Problem statement: What you write must match, character for character, the lines from the one with "How do I perform: Rewind" down to the one with "Task: Open the 设置 tab" in the listing below, minus its pictures.

-------- Input data --------

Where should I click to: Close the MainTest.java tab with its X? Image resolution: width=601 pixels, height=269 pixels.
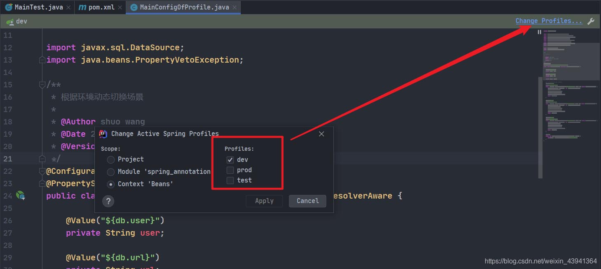[68, 7]
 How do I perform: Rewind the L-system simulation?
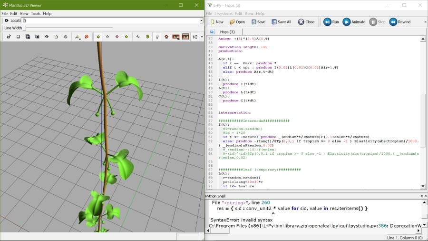[x=399, y=22]
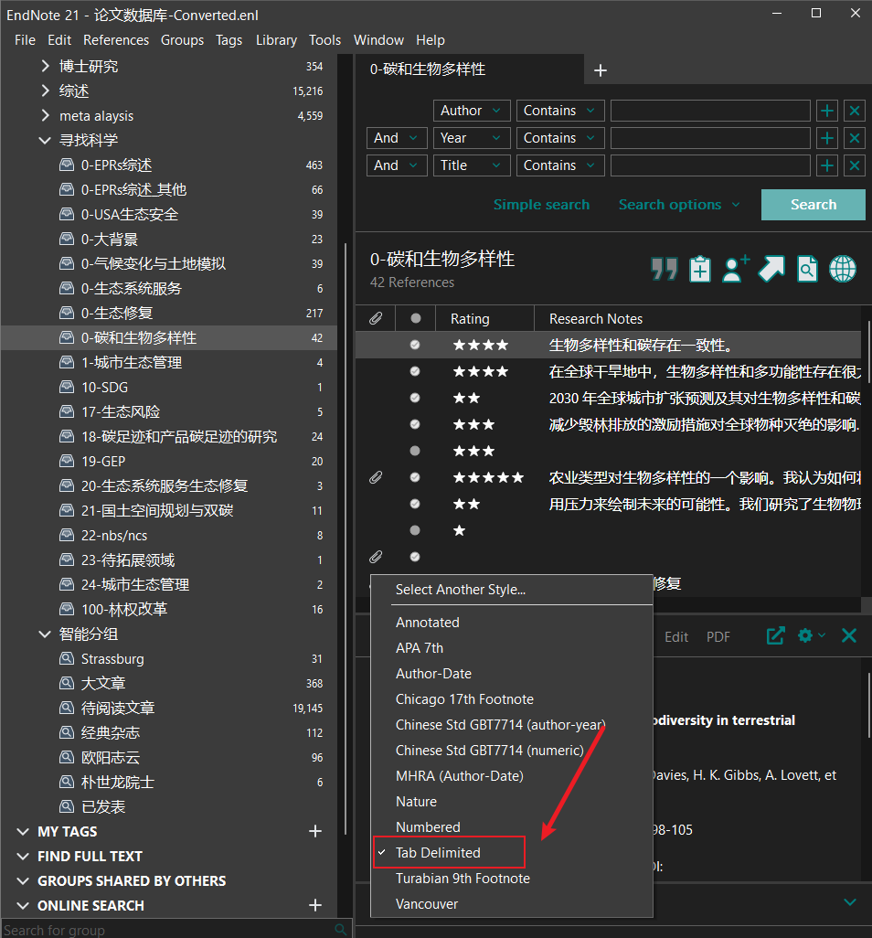
Task: Pop out the reference panel with the open-in-new-window icon
Action: point(775,636)
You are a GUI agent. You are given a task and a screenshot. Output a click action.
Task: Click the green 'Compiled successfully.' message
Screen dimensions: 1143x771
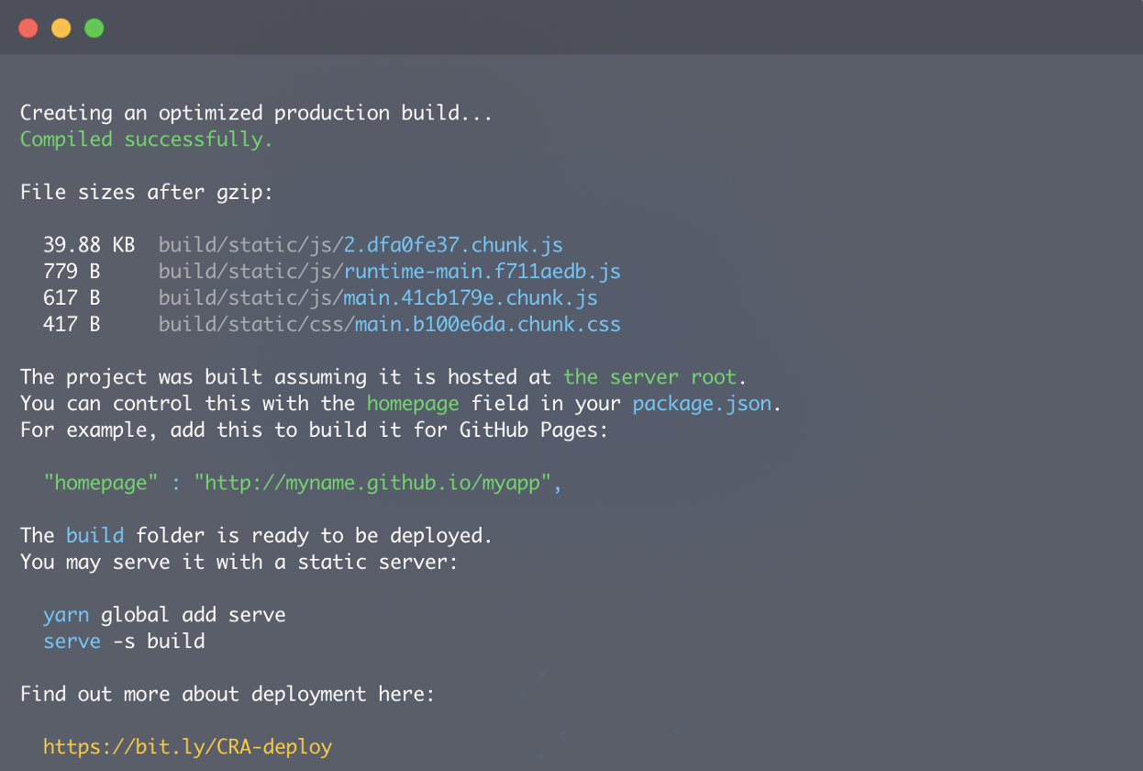click(x=147, y=140)
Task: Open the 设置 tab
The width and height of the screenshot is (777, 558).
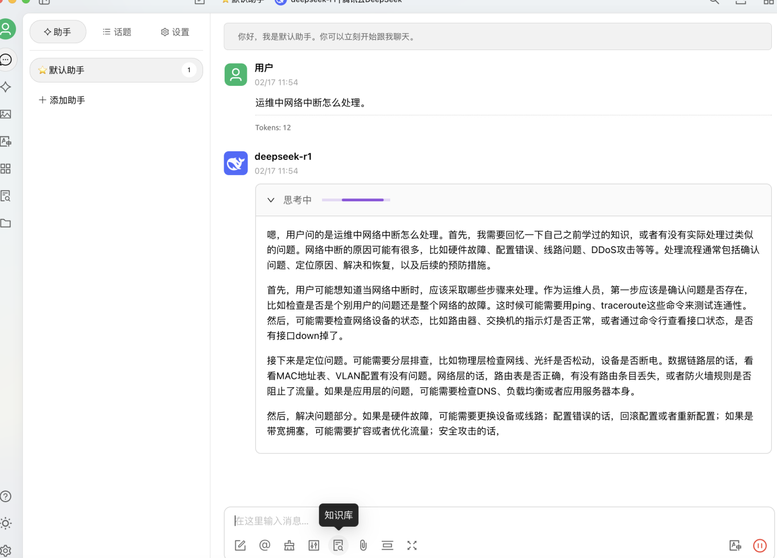Action: tap(175, 32)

--------

Exercise response:
 How do I perform: Rewind the L-system simulation?
[x=399, y=22]
Task: Pop out the reference panel with the open-in-new-window icon
Action: point(775,636)
You are a GUI agent. You are given a task and a screenshot. Output a click action.
Task: Click the green 'Compiled successfully.' message
Screen dimensions: 1143x771
click(x=147, y=140)
Task: Open the 设置 tab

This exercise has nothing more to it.